- [Excerpted records]
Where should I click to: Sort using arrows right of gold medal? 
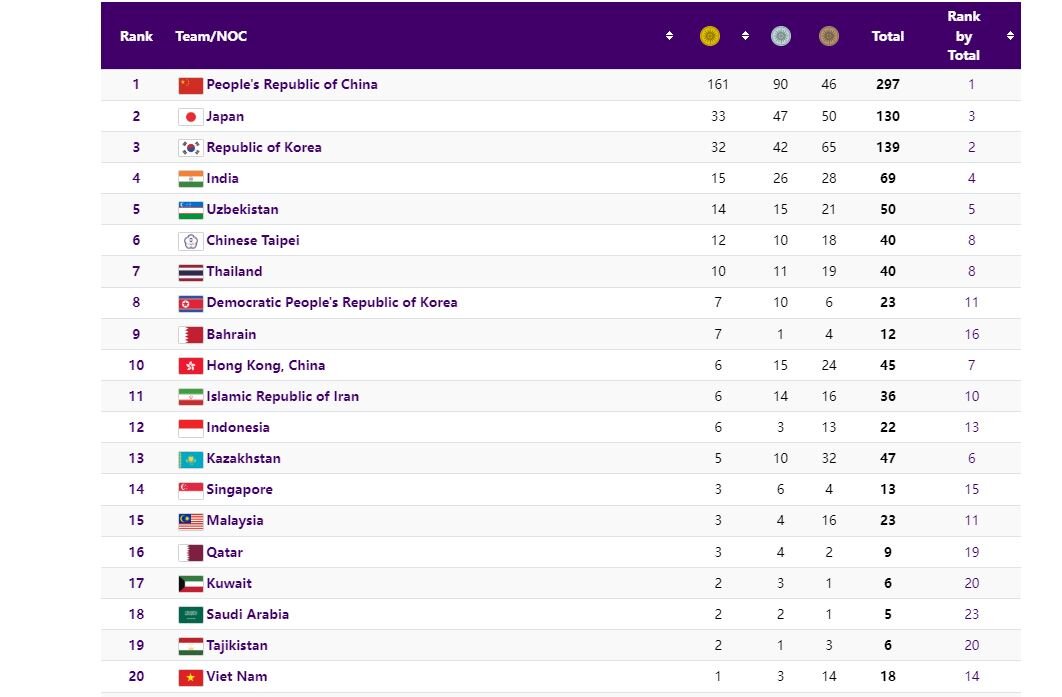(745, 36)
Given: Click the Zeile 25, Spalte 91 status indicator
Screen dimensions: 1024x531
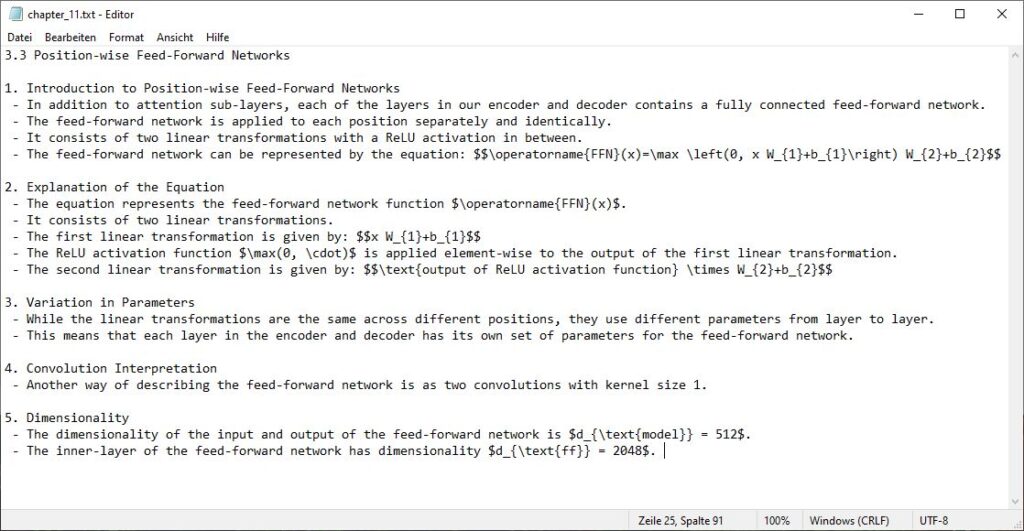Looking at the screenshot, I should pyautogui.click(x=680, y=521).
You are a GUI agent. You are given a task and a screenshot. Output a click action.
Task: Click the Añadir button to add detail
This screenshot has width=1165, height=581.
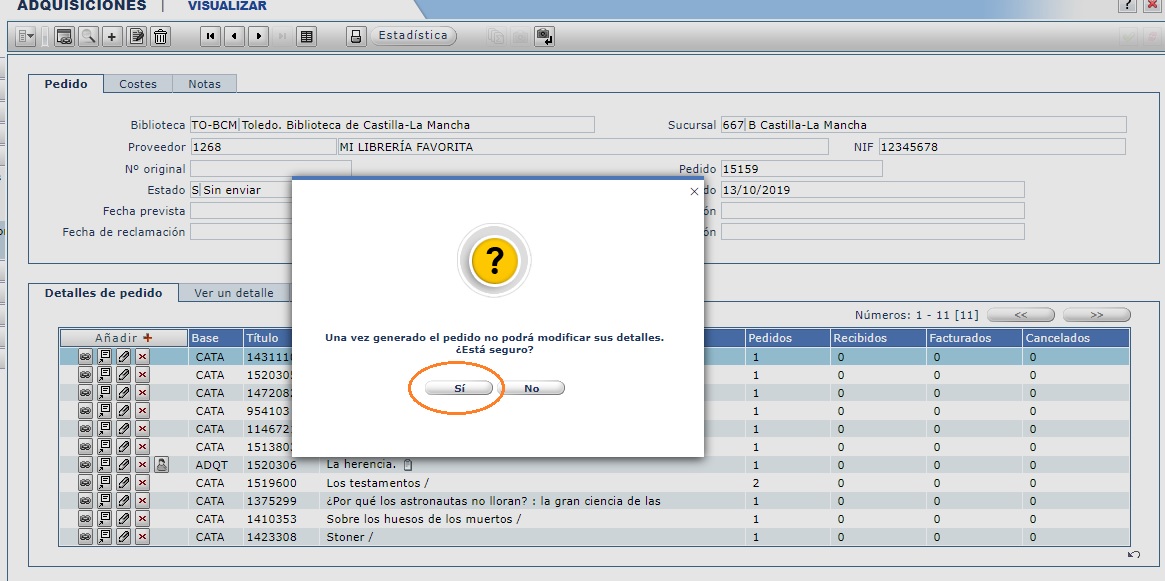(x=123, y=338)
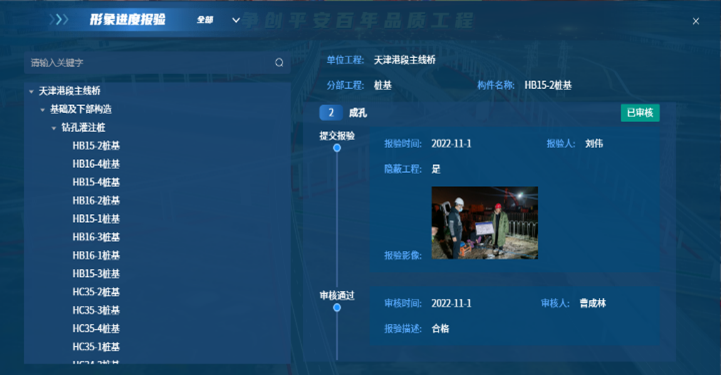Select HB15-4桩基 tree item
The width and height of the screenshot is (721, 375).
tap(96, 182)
...
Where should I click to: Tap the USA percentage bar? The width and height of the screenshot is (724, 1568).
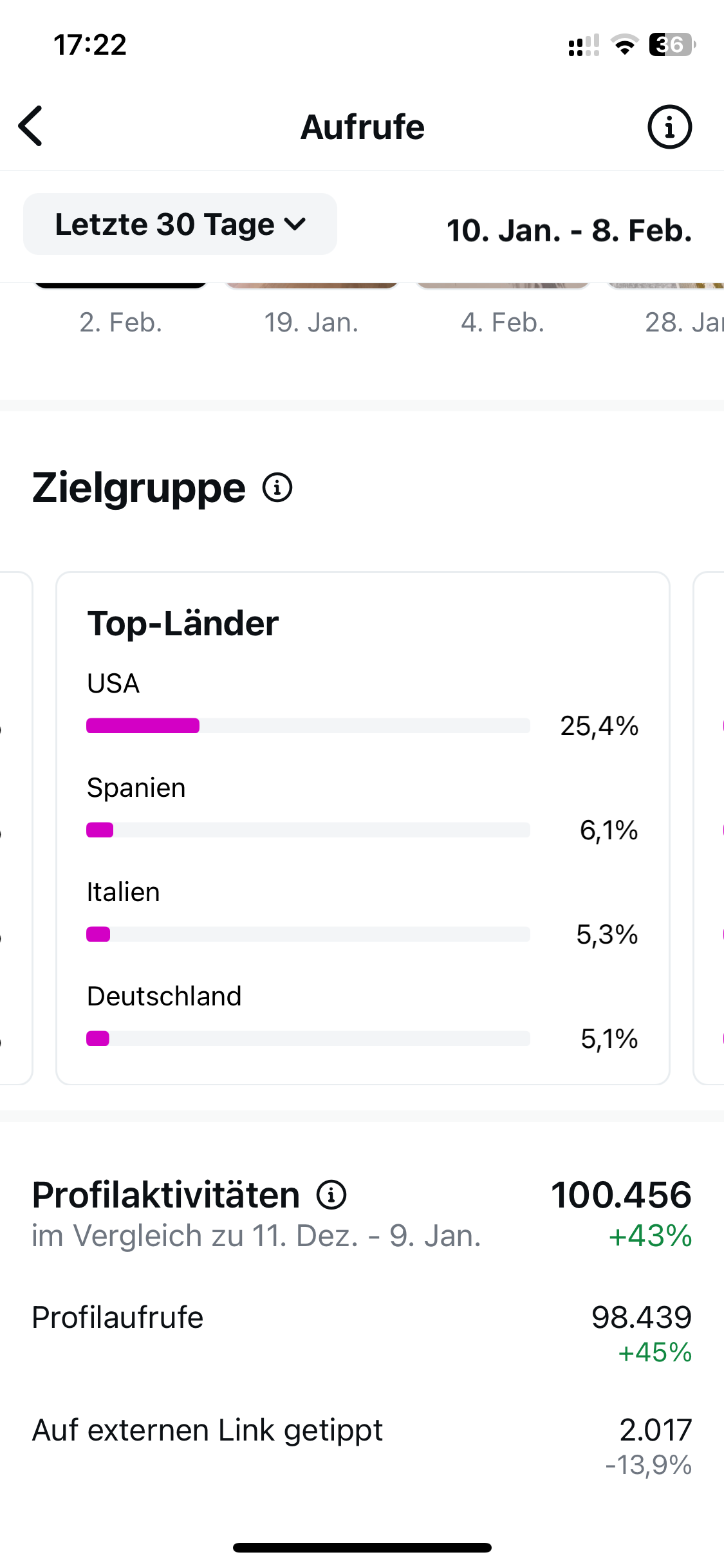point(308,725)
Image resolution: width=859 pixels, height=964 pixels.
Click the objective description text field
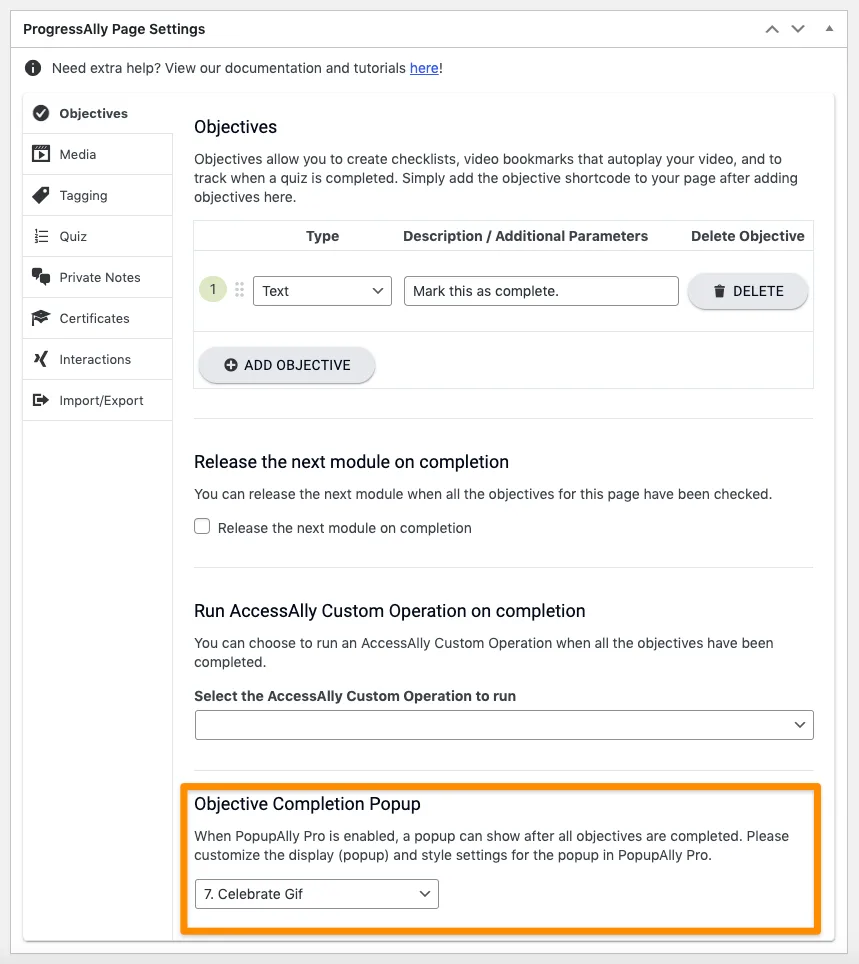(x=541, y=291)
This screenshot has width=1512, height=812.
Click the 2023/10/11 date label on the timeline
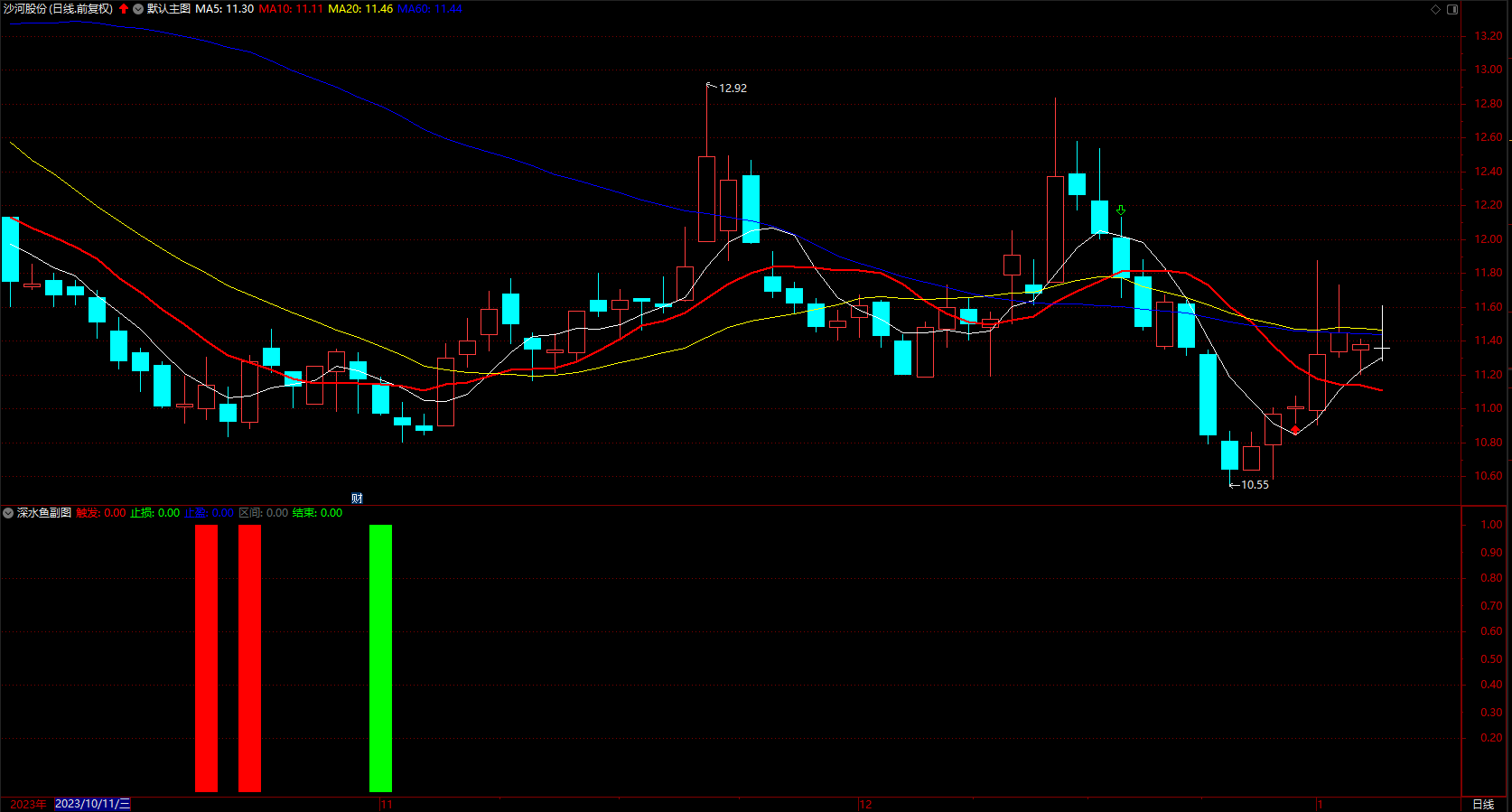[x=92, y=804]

- [Problem requirements] Only the lines starting at the one that includes "Where should I click to: Sort" and ending at the one that includes "Task: Click the Añadir button to add detail" should be retyped, exactly, from the records above; no pictures.

- [Response to this task]
Where should I click to: Sort using arrows right of gold medal? 
(745, 36)
Given: Click the Zeile 25, Spalte 91 status indicator
Screen dimensions: 1024x531
Looking at the screenshot, I should pyautogui.click(x=680, y=521).
You are a GUI agent. You are given a task and a screenshot. Output a click action.
Task: Click the Añadir button to add detail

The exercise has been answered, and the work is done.